Dick Johnson

Personal information
- Full name: Allan Carlyle Johnson
- Born: 1 January 1916 Currabubula, New South Wales, Australia
- Died: 14 April 1984 (aged 68) Sydney, New South Wales, Australia

Playing information
- Position: Fullback
Club
| Years | Team | Pld | T | G | FG | P |
| 1934 | Newtown | 7 | 0 | 0 | 0 | 0 |
| 1938–39 | South Sydney | 29 | 2 | 1 | 0 | 8 |
| 1943–45 | Western Suburbs | 16 | 0 | 8 | 0 | 16 |
| 1946–48 | Canterbury-Bankstown | 38 | 1 | 2 | 0 | 7 |
|  | Total | 90 | 3 | 11 | 0 | 31 |
Representative
| Years | Team | Pld | T | G | FG | P |
| 1938–45 | New South Wales | 11 | 1 | 0 | 0 | 3 |
| 1945 | NSW City | 1 | 0 | 0 | 0 | 0 |
- Source: As of 22 February 2019

= Dick Johnson (rugby league) =

Australian rugby league footballer

A.C. "Dick" Johnson (1916–1984) was an Australian professional rugby league footballer who played in the 1930s and 1940s.

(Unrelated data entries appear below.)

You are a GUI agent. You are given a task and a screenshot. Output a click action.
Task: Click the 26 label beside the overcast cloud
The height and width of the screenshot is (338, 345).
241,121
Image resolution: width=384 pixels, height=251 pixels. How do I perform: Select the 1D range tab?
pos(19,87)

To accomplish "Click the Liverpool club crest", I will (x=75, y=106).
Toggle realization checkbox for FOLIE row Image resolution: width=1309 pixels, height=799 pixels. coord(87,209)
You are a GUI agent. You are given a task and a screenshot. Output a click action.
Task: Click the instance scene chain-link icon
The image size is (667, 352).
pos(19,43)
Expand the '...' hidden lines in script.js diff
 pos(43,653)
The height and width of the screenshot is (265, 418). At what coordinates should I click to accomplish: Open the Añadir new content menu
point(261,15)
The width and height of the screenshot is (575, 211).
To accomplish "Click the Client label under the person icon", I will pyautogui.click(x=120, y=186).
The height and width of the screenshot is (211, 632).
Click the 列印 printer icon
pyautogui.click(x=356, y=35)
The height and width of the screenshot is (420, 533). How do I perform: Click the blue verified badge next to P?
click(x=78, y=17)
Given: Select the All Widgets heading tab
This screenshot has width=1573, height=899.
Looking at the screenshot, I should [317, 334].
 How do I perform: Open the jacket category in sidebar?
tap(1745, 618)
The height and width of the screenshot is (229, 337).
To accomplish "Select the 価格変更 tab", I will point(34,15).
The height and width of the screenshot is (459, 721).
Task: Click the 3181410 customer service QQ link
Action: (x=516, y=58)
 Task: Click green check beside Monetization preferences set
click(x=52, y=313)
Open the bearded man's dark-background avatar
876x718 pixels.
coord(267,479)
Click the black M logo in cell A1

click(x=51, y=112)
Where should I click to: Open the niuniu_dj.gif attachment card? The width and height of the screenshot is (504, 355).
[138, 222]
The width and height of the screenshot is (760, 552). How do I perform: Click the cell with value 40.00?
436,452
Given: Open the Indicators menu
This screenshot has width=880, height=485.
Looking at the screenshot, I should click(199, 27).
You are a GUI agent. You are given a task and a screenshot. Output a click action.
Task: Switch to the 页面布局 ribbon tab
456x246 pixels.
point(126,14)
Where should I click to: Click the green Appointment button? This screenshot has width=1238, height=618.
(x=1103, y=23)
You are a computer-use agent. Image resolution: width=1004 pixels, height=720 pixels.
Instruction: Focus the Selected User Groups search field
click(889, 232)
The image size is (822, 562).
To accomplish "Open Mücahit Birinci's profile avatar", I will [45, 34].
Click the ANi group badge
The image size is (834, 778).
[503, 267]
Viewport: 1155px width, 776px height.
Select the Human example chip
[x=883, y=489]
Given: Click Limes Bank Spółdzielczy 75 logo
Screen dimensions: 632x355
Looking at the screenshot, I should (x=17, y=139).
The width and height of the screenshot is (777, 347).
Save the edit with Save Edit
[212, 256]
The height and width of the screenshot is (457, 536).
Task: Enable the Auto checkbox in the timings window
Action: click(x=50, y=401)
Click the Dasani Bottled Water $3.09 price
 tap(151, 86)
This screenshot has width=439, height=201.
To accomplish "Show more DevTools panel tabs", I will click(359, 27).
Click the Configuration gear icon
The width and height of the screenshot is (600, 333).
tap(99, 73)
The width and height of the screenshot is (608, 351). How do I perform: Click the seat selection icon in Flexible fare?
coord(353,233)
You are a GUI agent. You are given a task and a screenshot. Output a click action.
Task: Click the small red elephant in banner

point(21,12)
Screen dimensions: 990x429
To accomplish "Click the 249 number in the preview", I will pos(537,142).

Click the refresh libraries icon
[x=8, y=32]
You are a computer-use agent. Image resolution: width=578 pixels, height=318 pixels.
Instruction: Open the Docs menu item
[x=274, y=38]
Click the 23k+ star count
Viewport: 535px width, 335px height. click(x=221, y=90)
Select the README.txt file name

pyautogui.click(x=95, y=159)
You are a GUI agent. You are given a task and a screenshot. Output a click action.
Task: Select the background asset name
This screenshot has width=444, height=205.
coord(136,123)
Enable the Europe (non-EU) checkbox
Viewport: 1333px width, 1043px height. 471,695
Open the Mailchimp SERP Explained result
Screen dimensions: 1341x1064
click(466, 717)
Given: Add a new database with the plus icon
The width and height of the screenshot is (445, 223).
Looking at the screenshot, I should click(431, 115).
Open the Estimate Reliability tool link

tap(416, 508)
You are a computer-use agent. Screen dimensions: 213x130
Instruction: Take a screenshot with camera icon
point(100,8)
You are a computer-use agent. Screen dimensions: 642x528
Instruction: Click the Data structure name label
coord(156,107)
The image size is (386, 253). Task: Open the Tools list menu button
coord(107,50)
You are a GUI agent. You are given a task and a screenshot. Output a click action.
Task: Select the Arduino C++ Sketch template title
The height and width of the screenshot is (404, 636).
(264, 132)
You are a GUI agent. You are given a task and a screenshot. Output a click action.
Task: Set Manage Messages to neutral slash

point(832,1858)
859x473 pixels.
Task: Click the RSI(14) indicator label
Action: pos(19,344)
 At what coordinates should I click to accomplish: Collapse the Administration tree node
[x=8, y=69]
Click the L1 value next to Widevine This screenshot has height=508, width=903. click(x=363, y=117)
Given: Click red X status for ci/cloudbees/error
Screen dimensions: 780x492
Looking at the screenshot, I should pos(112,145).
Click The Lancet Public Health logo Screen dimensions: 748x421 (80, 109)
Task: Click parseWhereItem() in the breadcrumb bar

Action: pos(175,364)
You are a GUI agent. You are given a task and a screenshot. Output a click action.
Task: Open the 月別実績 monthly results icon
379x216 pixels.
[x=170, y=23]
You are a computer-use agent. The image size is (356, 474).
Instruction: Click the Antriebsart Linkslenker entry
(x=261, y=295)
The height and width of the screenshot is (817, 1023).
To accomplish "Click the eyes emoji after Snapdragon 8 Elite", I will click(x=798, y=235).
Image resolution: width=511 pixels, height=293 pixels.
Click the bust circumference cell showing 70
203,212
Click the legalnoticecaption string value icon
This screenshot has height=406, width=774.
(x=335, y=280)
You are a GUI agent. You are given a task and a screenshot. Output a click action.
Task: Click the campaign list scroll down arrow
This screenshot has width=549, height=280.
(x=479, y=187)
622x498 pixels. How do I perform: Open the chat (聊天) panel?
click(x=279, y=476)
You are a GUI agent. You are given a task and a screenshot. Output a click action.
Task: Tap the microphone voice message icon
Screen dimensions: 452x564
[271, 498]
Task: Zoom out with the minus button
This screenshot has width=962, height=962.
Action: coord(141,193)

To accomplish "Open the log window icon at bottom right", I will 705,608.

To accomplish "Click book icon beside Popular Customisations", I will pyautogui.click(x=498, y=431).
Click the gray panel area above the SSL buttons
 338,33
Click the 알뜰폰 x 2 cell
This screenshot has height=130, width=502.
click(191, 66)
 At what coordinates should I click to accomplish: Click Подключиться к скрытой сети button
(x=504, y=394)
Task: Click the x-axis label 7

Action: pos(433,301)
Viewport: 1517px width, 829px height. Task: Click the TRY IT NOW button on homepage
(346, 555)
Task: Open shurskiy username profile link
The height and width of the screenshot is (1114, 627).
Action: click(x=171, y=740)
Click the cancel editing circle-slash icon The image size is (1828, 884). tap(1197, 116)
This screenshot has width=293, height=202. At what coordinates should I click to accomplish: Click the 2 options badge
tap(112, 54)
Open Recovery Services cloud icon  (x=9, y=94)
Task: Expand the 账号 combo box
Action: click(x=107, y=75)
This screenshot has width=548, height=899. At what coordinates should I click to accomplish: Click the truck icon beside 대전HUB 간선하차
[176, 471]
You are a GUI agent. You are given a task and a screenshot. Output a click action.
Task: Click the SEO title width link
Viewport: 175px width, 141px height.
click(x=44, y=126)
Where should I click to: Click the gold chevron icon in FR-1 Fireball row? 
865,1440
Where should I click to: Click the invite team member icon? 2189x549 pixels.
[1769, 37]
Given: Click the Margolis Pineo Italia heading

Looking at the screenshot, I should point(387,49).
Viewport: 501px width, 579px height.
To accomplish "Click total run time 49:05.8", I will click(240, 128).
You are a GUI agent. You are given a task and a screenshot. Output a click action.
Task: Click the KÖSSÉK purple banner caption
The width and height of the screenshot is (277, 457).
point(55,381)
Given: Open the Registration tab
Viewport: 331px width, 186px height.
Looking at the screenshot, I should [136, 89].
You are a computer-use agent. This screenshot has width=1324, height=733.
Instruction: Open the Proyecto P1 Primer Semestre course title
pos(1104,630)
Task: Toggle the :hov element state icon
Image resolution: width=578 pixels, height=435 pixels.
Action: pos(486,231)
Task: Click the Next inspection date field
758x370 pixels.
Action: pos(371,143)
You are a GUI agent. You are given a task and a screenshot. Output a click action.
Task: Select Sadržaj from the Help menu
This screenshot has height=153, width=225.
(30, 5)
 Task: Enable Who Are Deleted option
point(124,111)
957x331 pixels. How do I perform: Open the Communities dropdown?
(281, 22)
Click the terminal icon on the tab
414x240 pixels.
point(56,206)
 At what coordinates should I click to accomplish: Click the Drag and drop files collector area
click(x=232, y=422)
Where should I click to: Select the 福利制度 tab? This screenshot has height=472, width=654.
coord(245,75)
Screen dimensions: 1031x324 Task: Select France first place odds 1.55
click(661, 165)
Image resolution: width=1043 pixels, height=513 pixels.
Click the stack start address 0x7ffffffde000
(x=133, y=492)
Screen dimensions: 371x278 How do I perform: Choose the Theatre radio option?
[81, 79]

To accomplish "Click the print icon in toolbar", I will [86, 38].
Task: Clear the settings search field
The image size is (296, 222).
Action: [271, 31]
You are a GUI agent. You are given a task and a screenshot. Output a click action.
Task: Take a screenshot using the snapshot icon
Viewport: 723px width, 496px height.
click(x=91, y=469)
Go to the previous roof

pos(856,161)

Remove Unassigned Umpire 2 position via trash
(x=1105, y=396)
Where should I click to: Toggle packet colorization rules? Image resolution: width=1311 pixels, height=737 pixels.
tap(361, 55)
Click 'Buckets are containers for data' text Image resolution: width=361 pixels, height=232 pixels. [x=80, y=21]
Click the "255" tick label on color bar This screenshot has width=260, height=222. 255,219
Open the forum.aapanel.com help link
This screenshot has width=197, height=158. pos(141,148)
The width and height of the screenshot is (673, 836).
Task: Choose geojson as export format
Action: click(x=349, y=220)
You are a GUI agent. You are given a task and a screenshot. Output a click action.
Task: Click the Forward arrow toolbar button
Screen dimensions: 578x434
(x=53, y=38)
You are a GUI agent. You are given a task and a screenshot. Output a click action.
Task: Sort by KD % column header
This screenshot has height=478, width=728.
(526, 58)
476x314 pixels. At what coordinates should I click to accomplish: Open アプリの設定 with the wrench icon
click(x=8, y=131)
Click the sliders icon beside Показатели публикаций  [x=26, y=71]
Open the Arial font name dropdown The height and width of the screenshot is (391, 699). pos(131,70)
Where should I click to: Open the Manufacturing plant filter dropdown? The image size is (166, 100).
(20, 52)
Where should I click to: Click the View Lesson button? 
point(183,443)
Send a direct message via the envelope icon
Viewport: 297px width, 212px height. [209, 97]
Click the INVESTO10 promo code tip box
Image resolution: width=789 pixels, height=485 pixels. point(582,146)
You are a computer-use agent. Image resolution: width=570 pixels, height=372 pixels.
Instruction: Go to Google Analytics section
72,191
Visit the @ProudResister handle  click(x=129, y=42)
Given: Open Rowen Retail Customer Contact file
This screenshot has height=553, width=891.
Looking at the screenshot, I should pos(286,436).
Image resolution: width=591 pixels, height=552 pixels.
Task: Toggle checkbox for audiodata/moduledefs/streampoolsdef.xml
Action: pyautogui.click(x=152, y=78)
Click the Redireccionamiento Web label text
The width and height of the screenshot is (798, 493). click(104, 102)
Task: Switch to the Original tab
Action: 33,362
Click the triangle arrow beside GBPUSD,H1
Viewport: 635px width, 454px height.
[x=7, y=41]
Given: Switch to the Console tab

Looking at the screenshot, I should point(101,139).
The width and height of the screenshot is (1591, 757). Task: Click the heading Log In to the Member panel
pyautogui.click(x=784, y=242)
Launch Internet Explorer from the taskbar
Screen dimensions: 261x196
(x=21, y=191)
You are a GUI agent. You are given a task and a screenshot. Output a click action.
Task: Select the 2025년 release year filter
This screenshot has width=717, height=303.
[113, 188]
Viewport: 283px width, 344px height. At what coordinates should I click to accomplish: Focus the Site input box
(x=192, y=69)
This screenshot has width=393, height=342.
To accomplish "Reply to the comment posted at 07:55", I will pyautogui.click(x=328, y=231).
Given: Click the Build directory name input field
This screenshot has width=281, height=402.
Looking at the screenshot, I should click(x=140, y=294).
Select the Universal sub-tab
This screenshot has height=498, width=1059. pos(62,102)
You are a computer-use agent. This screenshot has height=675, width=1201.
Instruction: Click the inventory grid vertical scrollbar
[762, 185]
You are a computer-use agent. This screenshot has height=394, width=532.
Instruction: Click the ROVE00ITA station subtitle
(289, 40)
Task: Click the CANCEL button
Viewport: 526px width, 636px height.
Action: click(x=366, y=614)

He played for Newtown, South Sydney, Western Suburbs and Canterbury-Bankstown as a fullback.

==Background==
Johnson was from Currabubula near Quirindi, New South Wales.

==Playing career==
Johnson made his first grade debut for Newtown in 1934. In 1939, Johnson played for Souths in the 1939 grand final defeat against Balmain.

In 1943, Johnson made the move to Western Suburbs and played there for two seasons. In 1946, Johnson joined Canterbury and played for the club in the 1947 grand final defeat against Balmain.

Johnson also represented New South Wales on 11 occasions between 1938 and 1945.